> **TASK INSTRUCTIONS**: The answer must consist of each line of the records below that contains the string "beside".

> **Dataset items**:
------------

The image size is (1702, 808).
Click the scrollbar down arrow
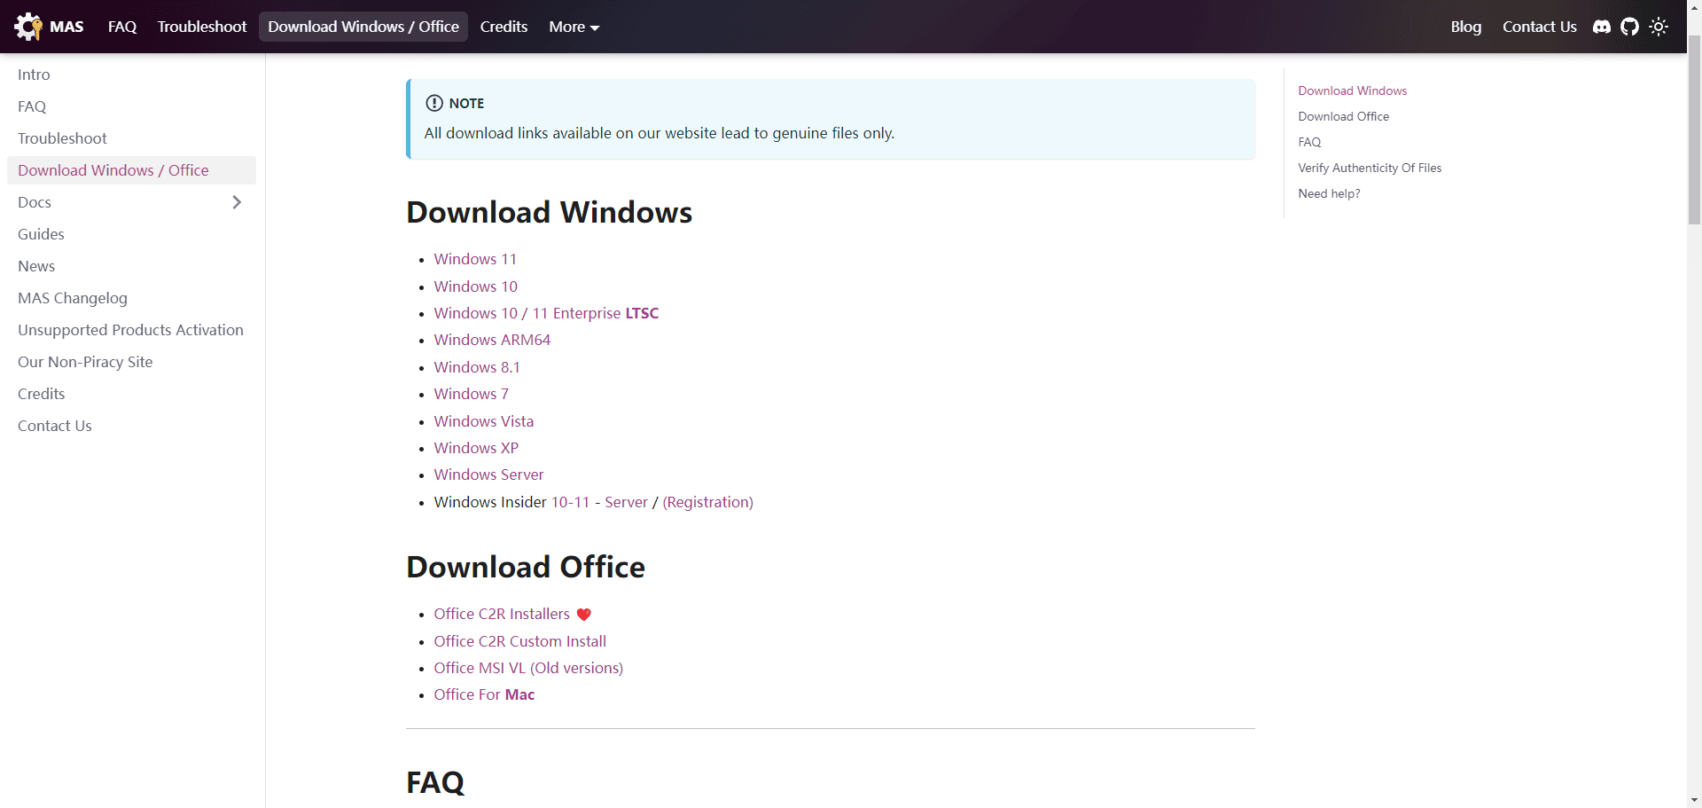1694,800
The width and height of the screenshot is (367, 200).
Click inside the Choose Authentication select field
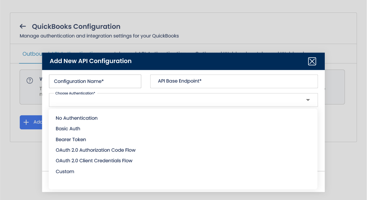coord(176,100)
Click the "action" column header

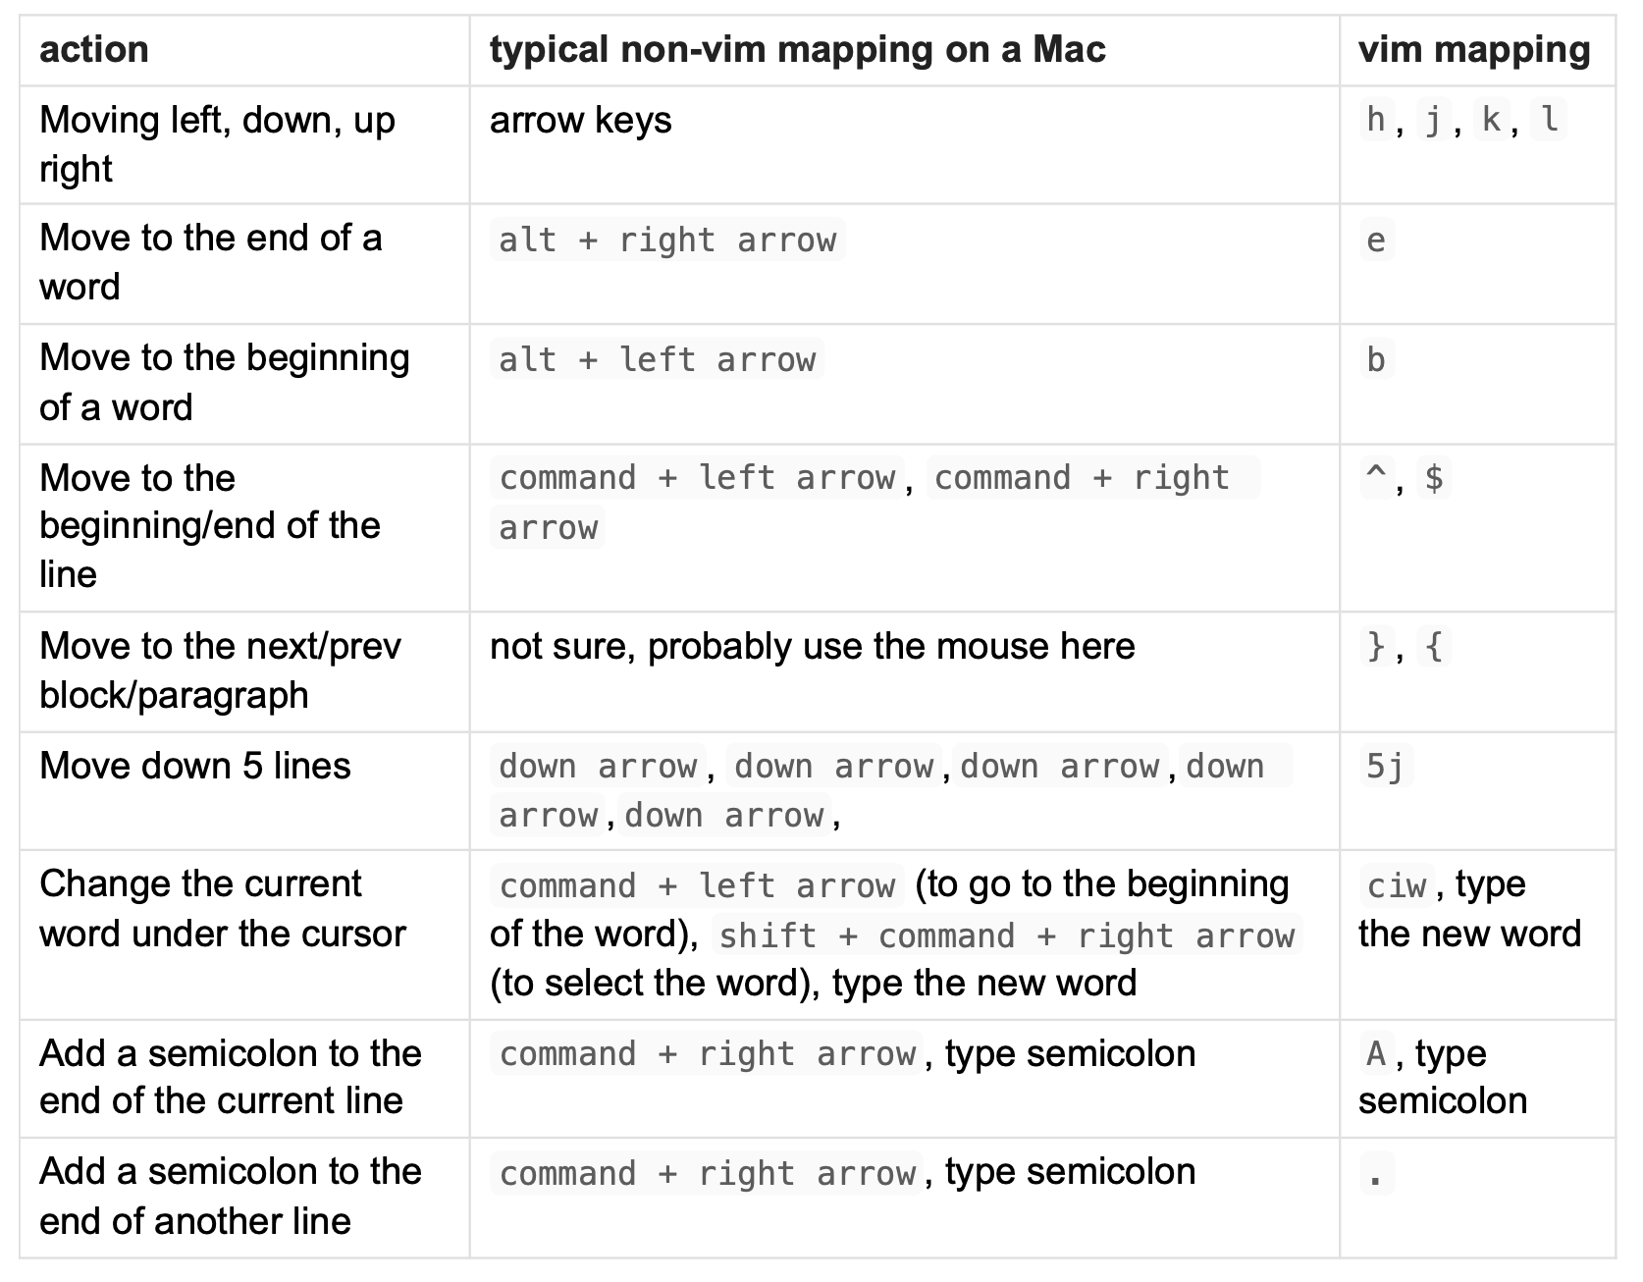tap(94, 50)
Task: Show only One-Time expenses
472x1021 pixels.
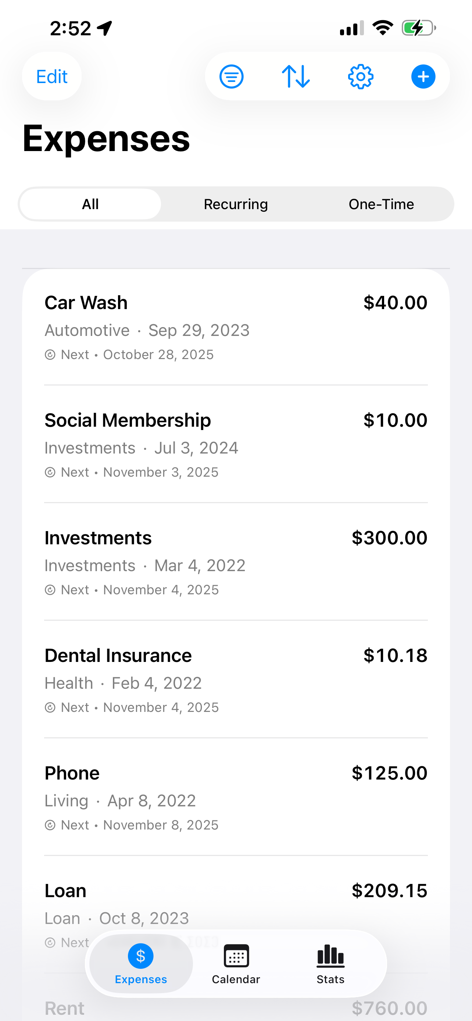Action: coord(381,204)
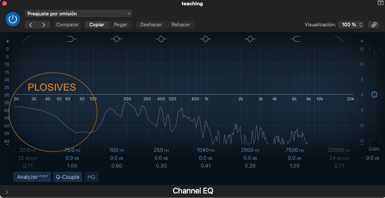Go to the next preset arrow
Viewport: 385px width, 198px height.
pos(44,25)
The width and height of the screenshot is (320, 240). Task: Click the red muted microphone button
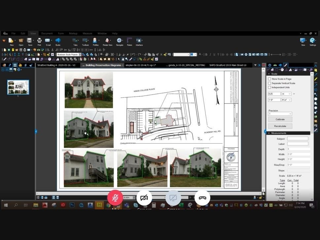click(115, 198)
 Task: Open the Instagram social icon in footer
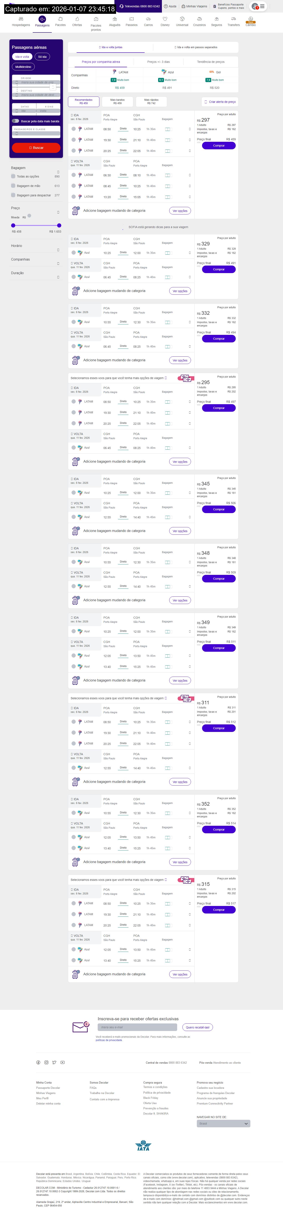(46, 1062)

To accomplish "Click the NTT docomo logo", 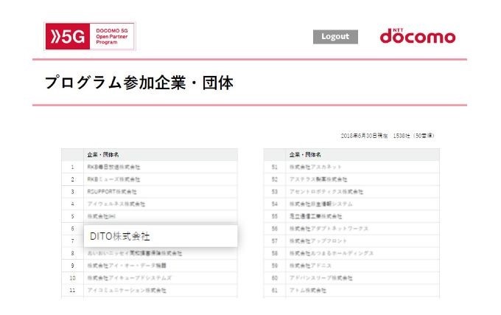I will point(417,37).
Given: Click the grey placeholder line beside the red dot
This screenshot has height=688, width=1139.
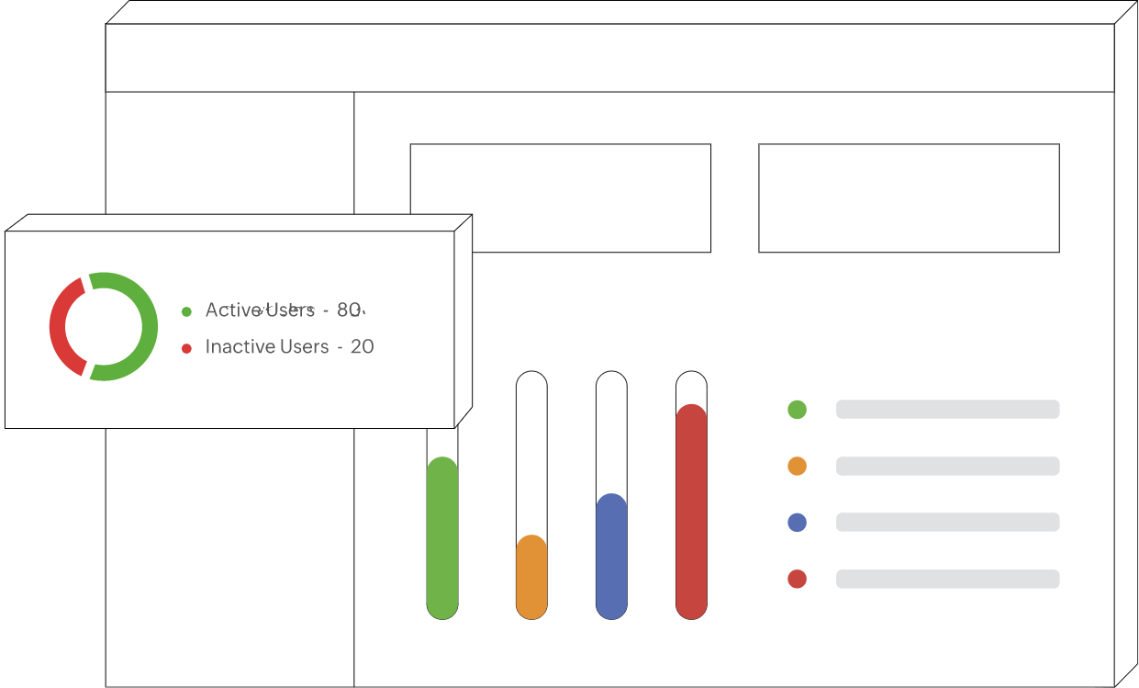Looking at the screenshot, I should pyautogui.click(x=947, y=579).
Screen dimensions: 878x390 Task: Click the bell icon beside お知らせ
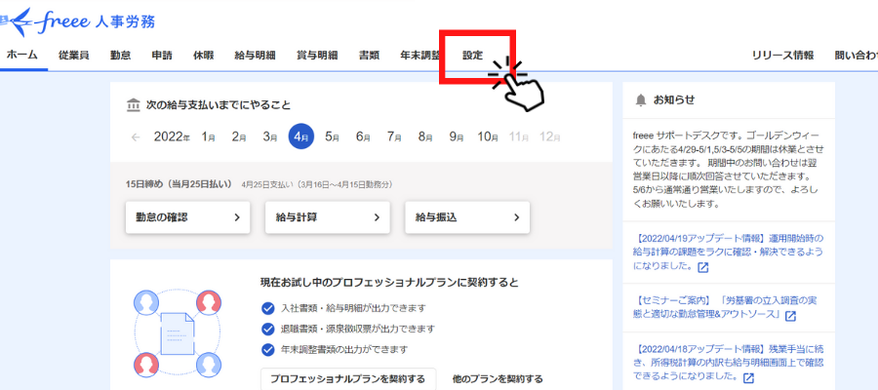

------------

> **REPLY**:
Given: Click the grey placeholder line beside the red dot
Screen dimensions: 878x390 Task: Click the bell icon beside お知らせ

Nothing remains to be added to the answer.